O conflito no Irã e o bloqueio do Estreito de Ormuz criaram uma “tempestade perfeita” para o agronegócio global. O alerta é da diretora executiva do Imaflora, Marina Piatto, e do diretor de ESG, Eduardo Trevisan, em artigo assinado em conjunto para a Exame. O texto destaca que, embora o mundo olhe para o preço do combustível, a ameaça real reside em uma engrenagem invisível, mas vital: os fertilizantes.

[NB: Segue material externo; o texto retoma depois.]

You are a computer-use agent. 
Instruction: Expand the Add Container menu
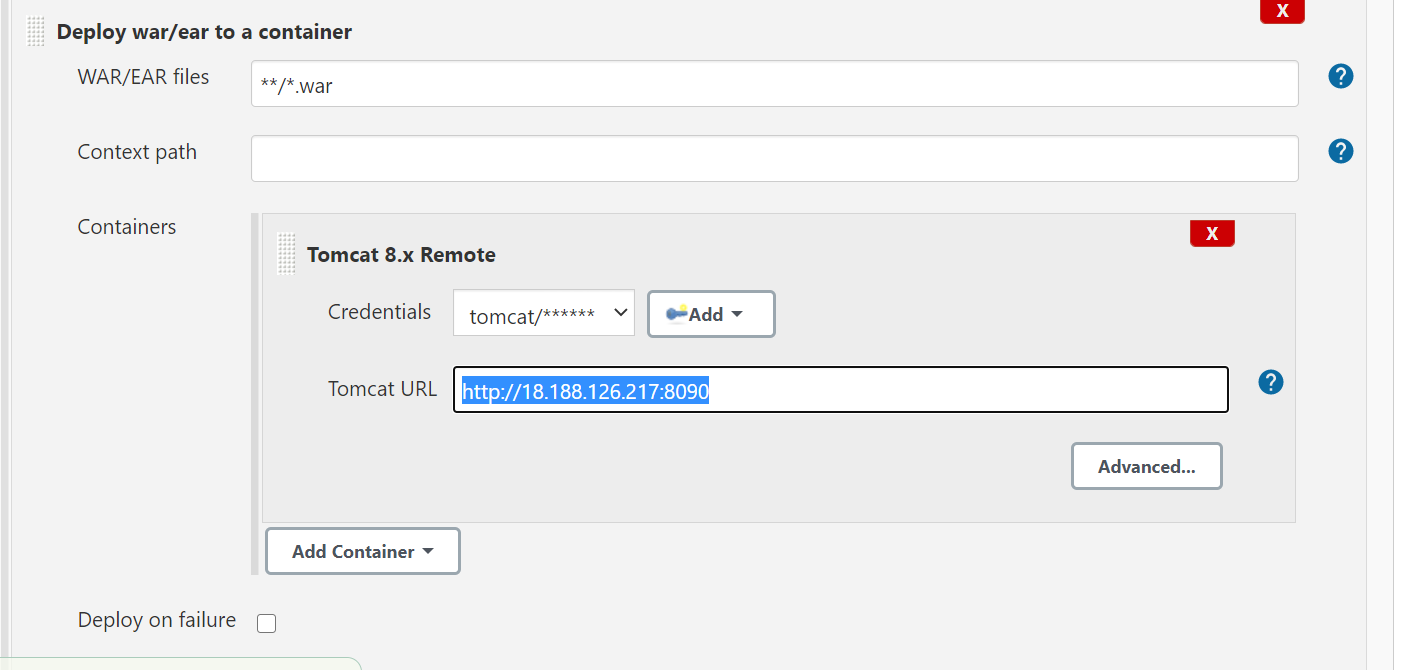pyautogui.click(x=362, y=551)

O Estreito de Ormuz não é apenas a rota de um quinto do petróleo mundial. Ele é o canal por onde passa um terço da ureia e cerca de 30% do comércio global de fertilizantes, lembram os especialistas. Como o gás natural (abundante na região) é a principal matéria-prima para os adubos nitrogenados, qualquer instabilidade no Golfo Pérsico atinge diretamente a produtividade das lavouras.
Entre os principais riscos apontados pelos autores está a dependência do Brasil, que importa a vasta maioria dos fertilizantes que utiliza. Soja, milho e cana-de-açúcar respondem por mais de 70% desse consumo. Com o transporte comprometido, o custo de produção dispara.
O impacto, porém, não é apenas logístico. A interrupção da produção de amônia e ureia gera um desequilíbrio entre oferta e demanda, elevando os preços internacionais e, consequentemente, o valor da cesta básica.
Com isso, a segurança alimentar entra em xeque. Quase metade da produção mundial de alimentos depende hoje de nitrogênio sintético. Sem o insumo, a colheita minguaria, o que tornaria itens básicos como pão e batata inacessíveis para as populações mais vulneráveis.
Marina Piatto e Eduardo Trevisan reforçam que este cenário evidencia a fragilidade do modelo atual, extremamente dependente de combustíveis fósseis e de rotas geopolíticas instáveis.
A solução, segundo os especialistas e como temos apontado aqui no Gigante 163, passa pela aceleração da transição para bioinsumos e práticas que reduzam a dependência de fertilizantes químicos importados, garantindo uma soberania alimentar mais resiliente.